# WHAT TO PRODUCE
The records are to be restated in their entirety, word for word.

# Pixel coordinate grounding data

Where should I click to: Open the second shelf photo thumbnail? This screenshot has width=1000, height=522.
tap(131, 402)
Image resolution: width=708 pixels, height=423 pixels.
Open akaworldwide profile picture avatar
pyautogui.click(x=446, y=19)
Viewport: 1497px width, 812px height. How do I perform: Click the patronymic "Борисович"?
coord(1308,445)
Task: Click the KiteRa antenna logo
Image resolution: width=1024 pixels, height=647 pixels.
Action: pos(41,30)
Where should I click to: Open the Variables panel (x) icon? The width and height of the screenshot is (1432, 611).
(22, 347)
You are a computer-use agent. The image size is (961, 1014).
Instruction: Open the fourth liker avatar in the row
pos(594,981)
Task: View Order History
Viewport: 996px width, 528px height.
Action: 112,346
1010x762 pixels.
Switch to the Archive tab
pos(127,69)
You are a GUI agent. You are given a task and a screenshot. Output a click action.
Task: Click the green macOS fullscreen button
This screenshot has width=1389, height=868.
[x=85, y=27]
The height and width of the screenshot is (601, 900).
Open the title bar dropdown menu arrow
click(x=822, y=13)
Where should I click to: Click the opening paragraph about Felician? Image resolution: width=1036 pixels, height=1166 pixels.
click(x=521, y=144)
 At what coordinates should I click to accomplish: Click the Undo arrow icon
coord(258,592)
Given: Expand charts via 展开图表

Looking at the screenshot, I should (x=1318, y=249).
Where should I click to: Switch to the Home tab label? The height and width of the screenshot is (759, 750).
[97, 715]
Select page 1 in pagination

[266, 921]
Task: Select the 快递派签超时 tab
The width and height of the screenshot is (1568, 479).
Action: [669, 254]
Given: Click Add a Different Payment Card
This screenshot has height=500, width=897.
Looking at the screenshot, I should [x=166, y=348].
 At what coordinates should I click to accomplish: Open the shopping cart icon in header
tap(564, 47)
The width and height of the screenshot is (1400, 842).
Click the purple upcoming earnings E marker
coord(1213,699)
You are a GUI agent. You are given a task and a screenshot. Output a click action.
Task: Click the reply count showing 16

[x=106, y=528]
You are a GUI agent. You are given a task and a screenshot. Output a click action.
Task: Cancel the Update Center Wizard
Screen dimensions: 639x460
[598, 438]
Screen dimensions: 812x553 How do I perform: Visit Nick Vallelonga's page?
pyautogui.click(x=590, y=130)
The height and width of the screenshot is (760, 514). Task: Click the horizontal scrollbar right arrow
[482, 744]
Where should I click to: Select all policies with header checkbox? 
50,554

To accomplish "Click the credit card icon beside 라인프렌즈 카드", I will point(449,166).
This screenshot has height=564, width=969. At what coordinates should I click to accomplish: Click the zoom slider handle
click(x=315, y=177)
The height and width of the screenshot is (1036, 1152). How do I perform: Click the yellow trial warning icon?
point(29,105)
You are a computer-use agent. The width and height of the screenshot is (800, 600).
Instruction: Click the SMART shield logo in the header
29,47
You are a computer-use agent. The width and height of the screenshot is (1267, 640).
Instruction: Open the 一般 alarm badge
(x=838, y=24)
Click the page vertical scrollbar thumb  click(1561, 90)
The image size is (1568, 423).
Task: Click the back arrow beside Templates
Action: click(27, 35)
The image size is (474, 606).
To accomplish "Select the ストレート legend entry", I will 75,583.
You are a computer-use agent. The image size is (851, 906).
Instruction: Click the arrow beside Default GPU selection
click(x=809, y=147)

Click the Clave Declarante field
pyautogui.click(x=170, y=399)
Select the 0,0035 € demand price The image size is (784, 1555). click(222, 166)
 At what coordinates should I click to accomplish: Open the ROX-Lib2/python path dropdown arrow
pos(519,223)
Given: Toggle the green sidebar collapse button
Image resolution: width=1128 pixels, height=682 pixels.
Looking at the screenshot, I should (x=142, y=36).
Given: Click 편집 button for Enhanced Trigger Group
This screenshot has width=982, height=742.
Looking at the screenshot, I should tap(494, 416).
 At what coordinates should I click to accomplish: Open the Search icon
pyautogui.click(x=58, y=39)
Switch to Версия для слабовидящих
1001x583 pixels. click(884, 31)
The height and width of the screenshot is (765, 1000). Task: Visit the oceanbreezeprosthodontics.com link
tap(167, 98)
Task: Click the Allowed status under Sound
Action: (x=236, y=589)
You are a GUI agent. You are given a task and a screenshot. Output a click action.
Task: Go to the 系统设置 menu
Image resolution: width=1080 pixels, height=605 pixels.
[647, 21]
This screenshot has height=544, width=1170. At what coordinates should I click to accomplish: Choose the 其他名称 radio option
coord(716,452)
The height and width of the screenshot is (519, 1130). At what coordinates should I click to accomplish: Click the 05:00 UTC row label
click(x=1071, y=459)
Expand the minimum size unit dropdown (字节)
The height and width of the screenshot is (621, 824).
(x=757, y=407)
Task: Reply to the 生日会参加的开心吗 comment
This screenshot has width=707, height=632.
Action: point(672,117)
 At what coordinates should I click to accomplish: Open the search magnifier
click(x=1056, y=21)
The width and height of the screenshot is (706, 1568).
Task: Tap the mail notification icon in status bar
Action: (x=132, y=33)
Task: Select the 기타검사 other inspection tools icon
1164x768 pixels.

# ANSWER TO THIS PROBLEM
Where should I click to: Open the second shelf photo thumbnail? This screenshot has width=1000, height=522.
tap(131, 402)
Image resolution: width=708 pixels, height=423 pixels.
Open akaworldwide profile picture avatar
pyautogui.click(x=446, y=19)
Viewport: 1497px width, 812px height. How do I perform: Click the patronymic "Борисович"?
coord(1308,445)
Task: Click the KiteRa antenna logo
Image resolution: width=1024 pixels, height=647 pixels.
Action: pos(41,30)
Where should I click to: Open the Variables panel (x) icon? The width and height of the screenshot is (1432, 611).
(22, 347)
You are a computer-use agent. The image size is (961, 1014).
Instruction: Open the fourth liker avatar in the row
pos(594,981)
Task: View Order History
Viewport: 996px width, 528px height.
Action: 112,346
1010x762 pixels.
Switch to the Archive tab
pos(127,69)
You are a GUI agent. You are given a task and a screenshot. Output a click action.
Task: Click the green macOS fullscreen button
This screenshot has width=1389, height=868.
[x=85, y=27]
The height and width of the screenshot is (601, 900).
Open the title bar dropdown menu arrow
click(x=822, y=13)
Where should I click to: Click the opening paragraph about Felician? Image resolution: width=1036 pixels, height=1166 pixels.
click(x=521, y=144)
 At what coordinates should I click to accomplish: Click the Undo arrow icon
coord(258,592)
Given: Expand charts via 展开图表

Looking at the screenshot, I should (x=1318, y=249).
Where should I click to: Switch to the Home tab label? The height and width of the screenshot is (759, 750).
[97, 715]
Select page 1 in pagination

[266, 921]
Task: Select the 快递派签超时 tab
The width and height of the screenshot is (1568, 479).
Action: [669, 254]
Given: Click Add a Different Payment Card
This screenshot has height=500, width=897.
Looking at the screenshot, I should [x=166, y=348].
 At what coordinates should I click to accomplish: Open the shopping cart icon in header
tap(564, 47)
The width and height of the screenshot is (1400, 842).
Click the purple upcoming earnings E marker
coord(1213,699)
You are a GUI agent. You are given a task and a screenshot. Output a click action.
Task: Click the reply count showing 16

[x=106, y=528]
You are a GUI agent. You are given a task and a screenshot. Output a click action.
Task: Cancel the Update Center Wizard
Screen dimensions: 639x460
[598, 438]
Screen dimensions: 812x553 How do I perform: Visit Nick Vallelonga's page?
pyautogui.click(x=590, y=130)
The height and width of the screenshot is (760, 514). Task: Click the horizontal scrollbar right arrow
[482, 744]
Where should I click to: Select all policies with header checkbox? 
50,554

To accomplish "Click the credit card icon beside 라인프렌즈 카드", I will point(449,166).
This screenshot has height=564, width=969. At what coordinates should I click to accomplish: Click the zoom slider handle
click(x=315, y=177)
The height and width of the screenshot is (1036, 1152). How do I perform: Click the yellow trial warning icon?
point(29,105)
You are a computer-use agent. The width and height of the screenshot is (800, 600).
Instruction: Click the SMART shield logo in the header
29,47
You are a computer-use agent. The width and height of the screenshot is (1267, 640).
Instruction: Open the 一般 alarm badge
(x=838, y=24)
Click the page vertical scrollbar thumb  click(1561, 90)
The image size is (1568, 423).
Task: Click the back arrow beside Templates
Action: click(27, 35)
The image size is (474, 606).
To accomplish "Select the ストレート legend entry", I will 75,583.
You are a computer-use agent. The image size is (851, 906).
Instruction: Click the arrow beside Default GPU selection
click(x=809, y=147)

Click the Clave Declarante field
pyautogui.click(x=170, y=399)
Select the 0,0035 € demand price The image size is (784, 1555). click(222, 166)
 At what coordinates should I click to accomplish: Open the ROX-Lib2/python path dropdown arrow
pos(519,223)
Given: Toggle the green sidebar collapse button
Image resolution: width=1128 pixels, height=682 pixels.
Looking at the screenshot, I should (x=142, y=36).
Given: Click 편집 button for Enhanced Trigger Group
This screenshot has width=982, height=742.
Looking at the screenshot, I should tap(494, 416).
 At what coordinates should I click to accomplish: Open the Search icon
pyautogui.click(x=58, y=39)
Switch to Версия для слабовидящих
1001x583 pixels. click(884, 31)
The height and width of the screenshot is (765, 1000). Task: Visit the oceanbreezeprosthodontics.com link
tap(167, 98)
Task: Click the Allowed status under Sound
Action: (x=236, y=589)
You are a GUI agent. You are given a task and a screenshot. Output a click action.
Task: Go to the 系统设置 menu
Image resolution: width=1080 pixels, height=605 pixels.
[647, 21]
This screenshot has height=544, width=1170. At what coordinates should I click to accomplish: Choose the 其他名称 radio option
coord(716,452)
The height and width of the screenshot is (519, 1130). At what coordinates should I click to accomplish: Click the 05:00 UTC row label
click(x=1071, y=459)
Expand the minimum size unit dropdown (字节)
The height and width of the screenshot is (621, 824).
(x=757, y=407)
Task: Reply to the 生日会参加的开心吗 comment
This screenshot has width=707, height=632.
Action: point(672,117)
 At what coordinates should I click to accomplish: Open the search magnifier
click(x=1056, y=21)
The width and height of the screenshot is (706, 1568).
Task: Tap the mail notification icon in status bar
Action: (x=132, y=33)
Task: Select the 기타검사 other inspection tools icon
1164x768 pixels.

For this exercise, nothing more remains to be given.